THE PROBLEM: Leave out all images and set down the records exactly as given.

RECORDS FOR THE EXERCISE:

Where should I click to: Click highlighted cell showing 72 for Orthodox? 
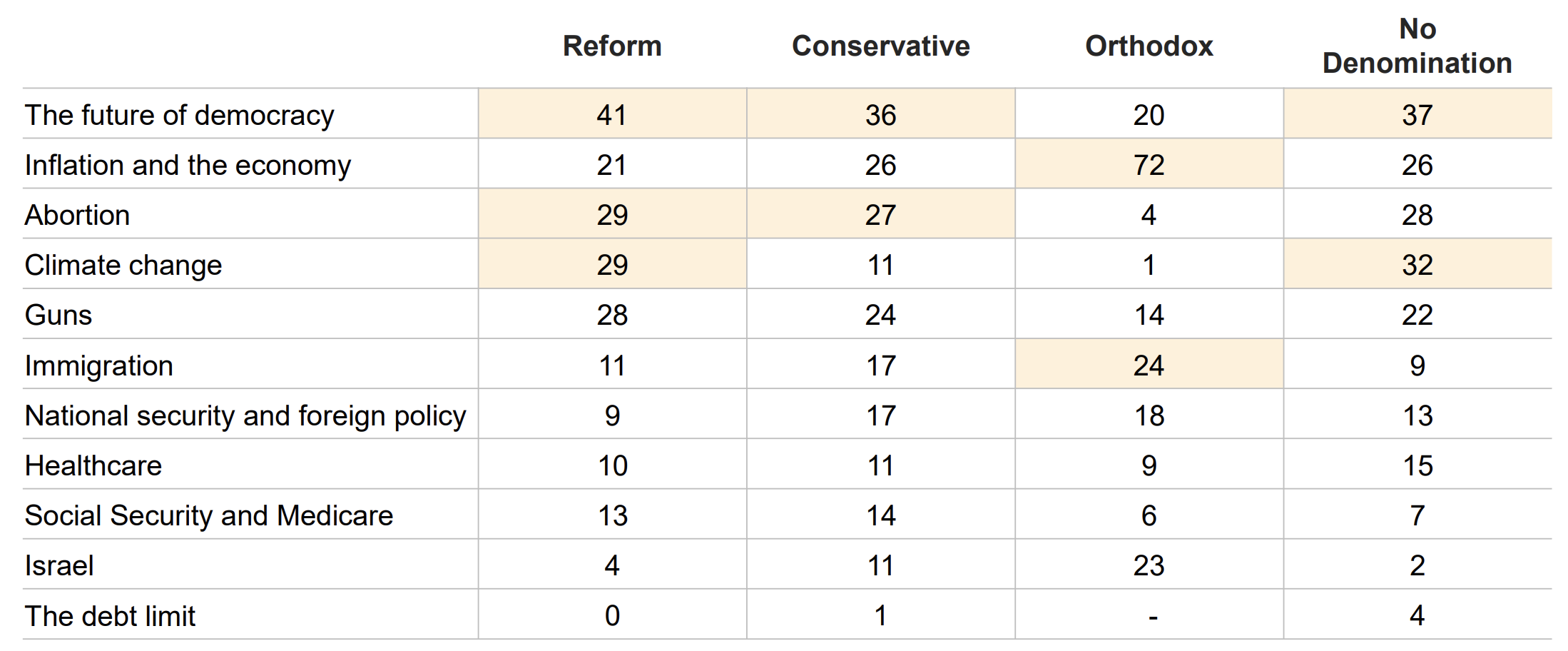1149,164
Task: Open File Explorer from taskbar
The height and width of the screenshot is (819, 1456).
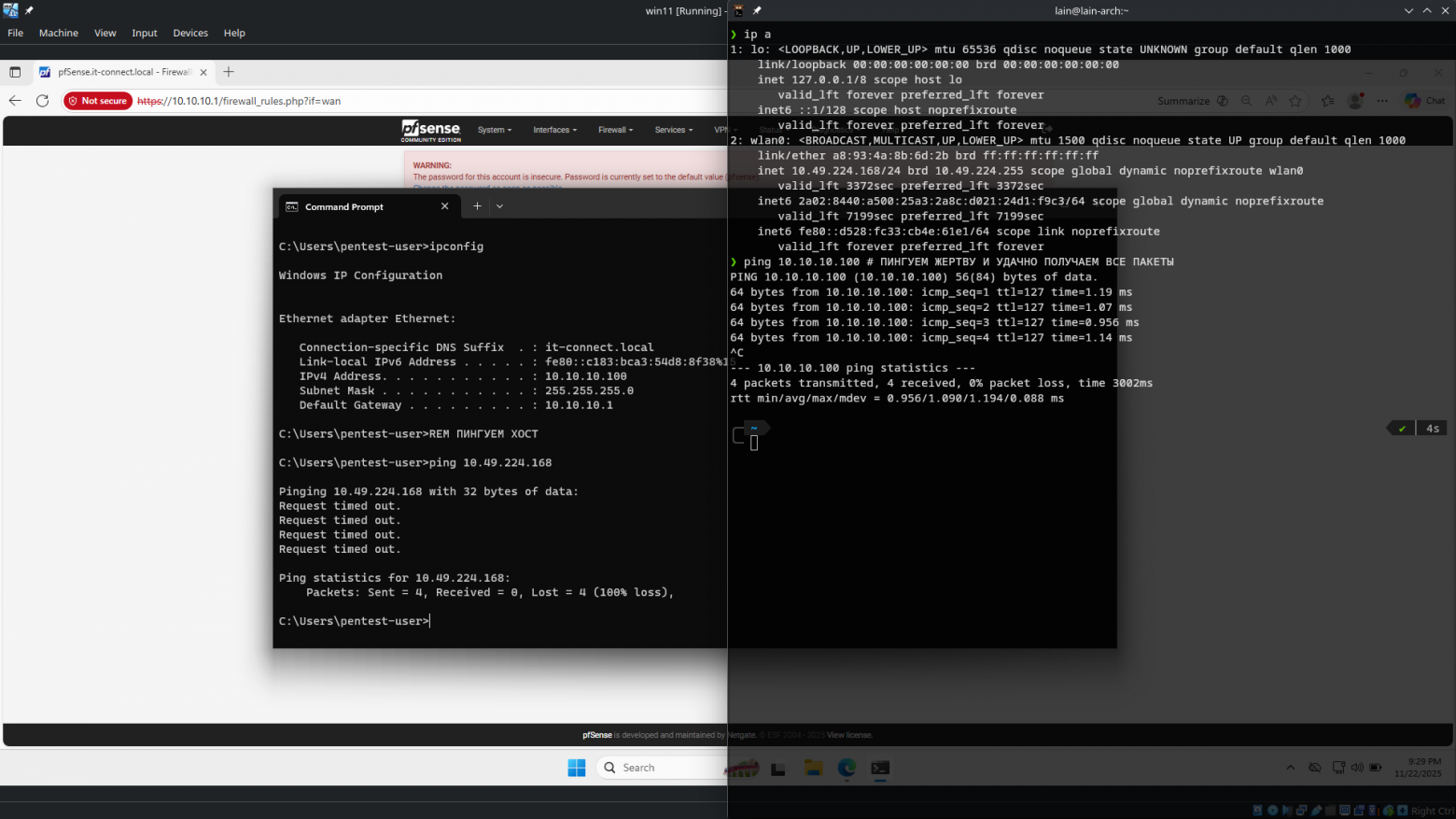Action: tap(813, 768)
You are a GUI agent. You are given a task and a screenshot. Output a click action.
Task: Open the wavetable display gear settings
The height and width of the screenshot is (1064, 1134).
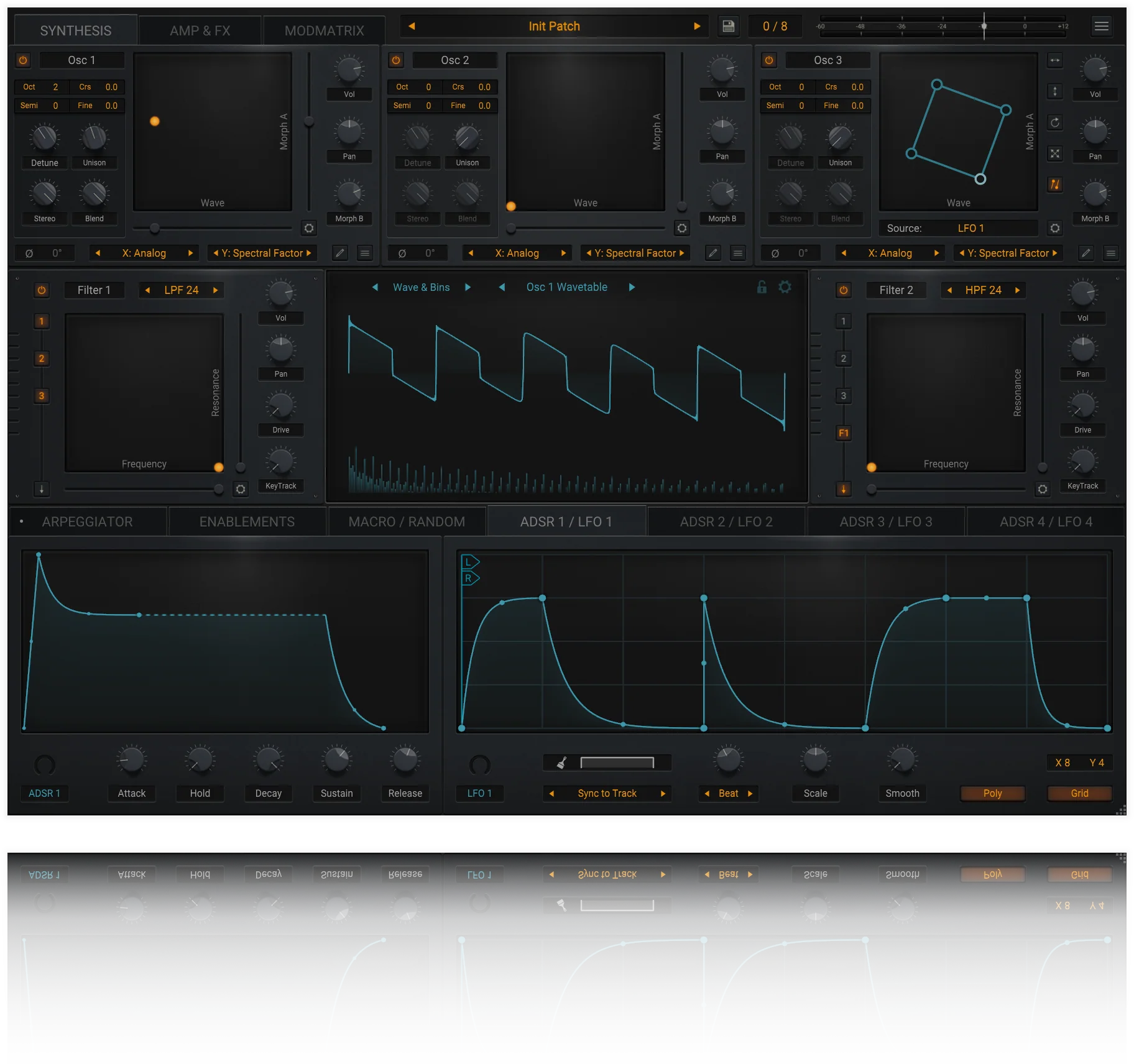[785, 287]
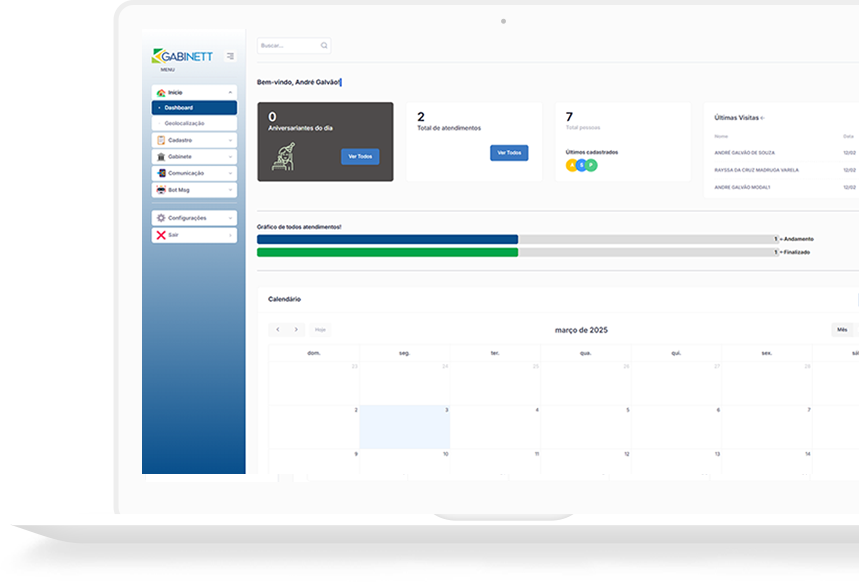The height and width of the screenshot is (582, 859).
Task: Expand the Configurações submenu arrow
Action: click(x=230, y=218)
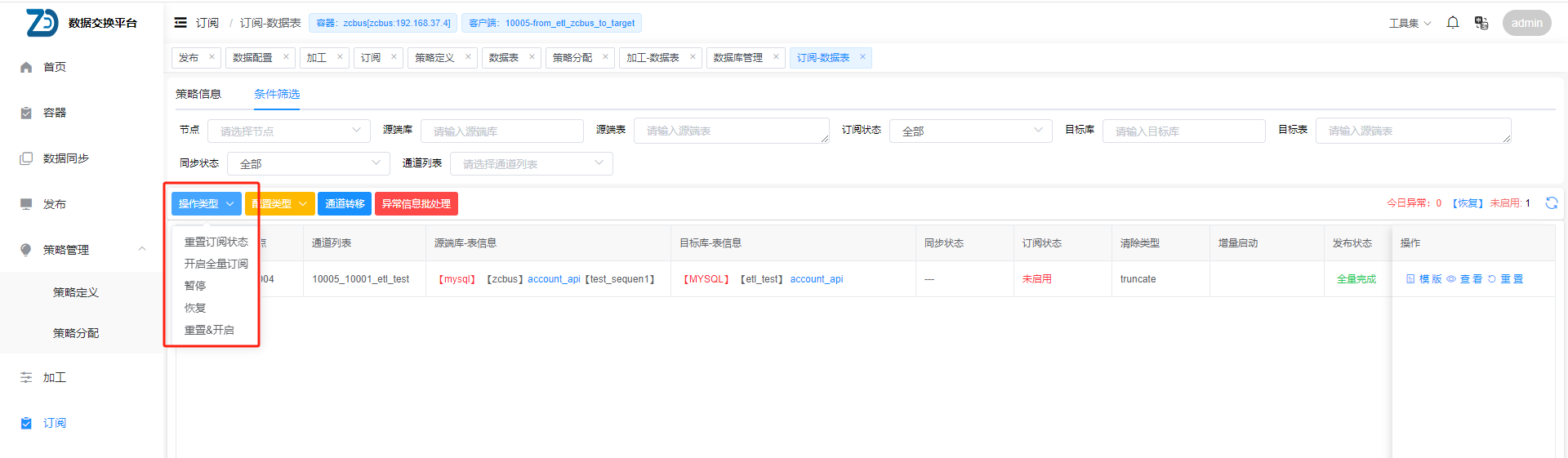
Task: Expand the 订阅状态 dropdown
Action: 970,131
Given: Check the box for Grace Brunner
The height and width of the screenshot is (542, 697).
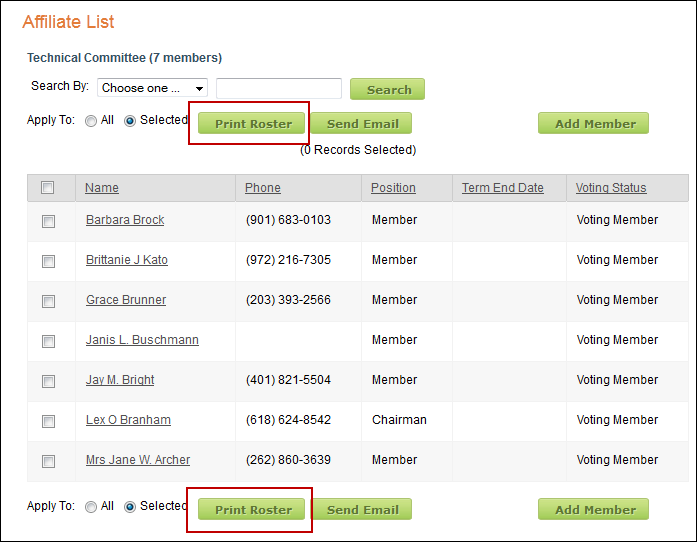Looking at the screenshot, I should (48, 302).
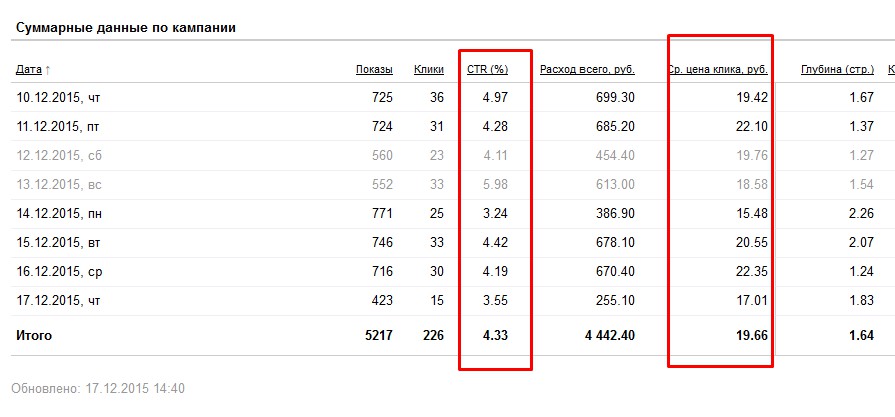Click the Расход всего, руб. header

587,70
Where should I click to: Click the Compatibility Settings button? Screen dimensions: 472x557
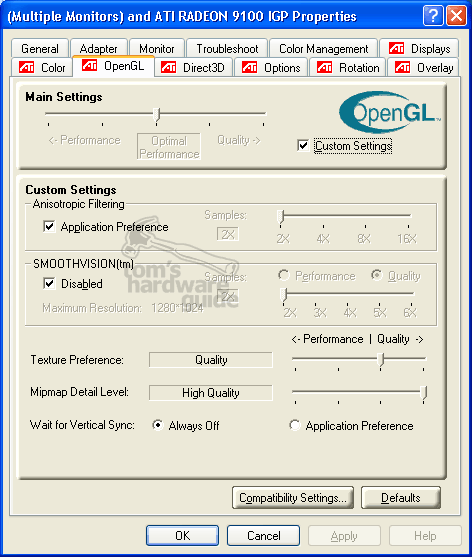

EXERCISE OUTPUT:
Where should I click to: Click highlighted cell showing 72 for Orthodox? 
1149,164
Task: Open File Explorer from taskbar
The height and width of the screenshot is (819, 1456).
Action: tap(813, 768)
You are a GUI agent. You are given a task and a screenshot. Output a click action.
Task: Open the wavetable display gear settings
The height and width of the screenshot is (1064, 1134).
[785, 287]
The height and width of the screenshot is (582, 859).
Task: Expand the Configurações submenu arrow
Action: click(x=230, y=218)
Task: Expand the 订阅状态 dropdown
Action: 970,131
Given: Check the box for Grace Brunner
The height and width of the screenshot is (542, 697).
Looking at the screenshot, I should (48, 302).
Click the Расход всего, руб. header

587,70
Where should I click to: Click the Compatibility Settings button? Screen dimensions: 472x557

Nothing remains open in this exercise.